Aside from a financial contribution, agroforestry also creates a sense of ownership among surrounding communities.

“It’s so important that people are involved in the management of the protected area, they must be educated on the value of the area, and there must be enterprise,” says Fearnhead. “The more people who have a direct economic stake through a protected area, the more have their livelihood aligned with the future of the park.”

A good example comes from the eastern reaches of the Democratic Republic of the Congo (DRC), where Virunga National Park — under the umbrella of the public-private Virunga Alliance — recently opened an on-site chocolate factory.

Saving our species needs to be a priority.
Saving our species needs to be a priority. (Bob Poole)

“The factory is producing the first-ever DRC-made chocolate and opening up new economic opportunities,” says Bastian Alard, head of the agriculture department at Virunga National Park. “The factory directly employs eight people, most of whom are widows of fallen rangers ... the aim is for the chocolate to be exported to Europe and the US in time for Christmas.”

While coffee beans and chocolate factories are a welcome diversification, they’re unlikely to ever provide the millions of dollars required to conserve vast areas of Africa. In many areas it’s philanthropy that pays the lion’s share of the bills.

In Gorongosa’s model, half the budget is drawn from donors, a funding source that Carr — a tech entrepreneur and philanthropist himself — believes is sustainable over the long term.

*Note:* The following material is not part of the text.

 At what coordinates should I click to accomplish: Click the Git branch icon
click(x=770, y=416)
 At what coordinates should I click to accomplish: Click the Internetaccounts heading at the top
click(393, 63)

“National parks provide economic externalities to the world: biodiversity reservoir, carbon sinks, cleaning water and cleaning air and, for many, spiritual values,” says Carr. “They should be subsidised as a ‘public good’ and there is no reason to expect conservation areas to pay for themselves 100%.”

Chocolate factory at Virunga National Park in the DRC.
Chocolate factory at Virunga National Park in the DRC. (Supplied)

Natural Selection’s Bell agrees. “Africa does a lot of the cleaning up for the rest of the planet. At some stage the polluters of the planet need to compensate Africa for processing its carbon pollution. That could be one sustainable form of finance into the future, because the ramifications of losing these wild places is so serious for the entire planet.”

Perhaps what is required is a recalibration of how wilderness areas are perceived.

These aren’t merely recreational areas for the wealthy, but a crucial cog in the economy and society of a country. An ecological heritage to be valued, managed and funded as a national asset, not a drain on resources.

“When poverty levels are so high, we don’t have the luxury of being conservationists for conservation’s sake. We need to be able to show African communities how conservation is one of the greatest pillars of economic growth that we have on the continent,” says Fred Swaniker, founder of the African Leadership Group, which includes the ALU’s School of Wildlife Conservation.

“We need to look at how we can create a nature-based economy in Africa ... how can we leverage our huge forests, reserves and oceans to really build a carbon economy where we are actually receiving income for communities because we are protecting our forests and our oceans and therefore giving communities a stake in nature.”

Fearnhead adds: “Conservation is not tourism. Conservation needs to happen at a scale that tourism will never be able to deliver. If the only conservation areas that are ever going to survive into the future are the microtourism enterprises, then we have completely failed.”

This article first appeared in the Financial Mail.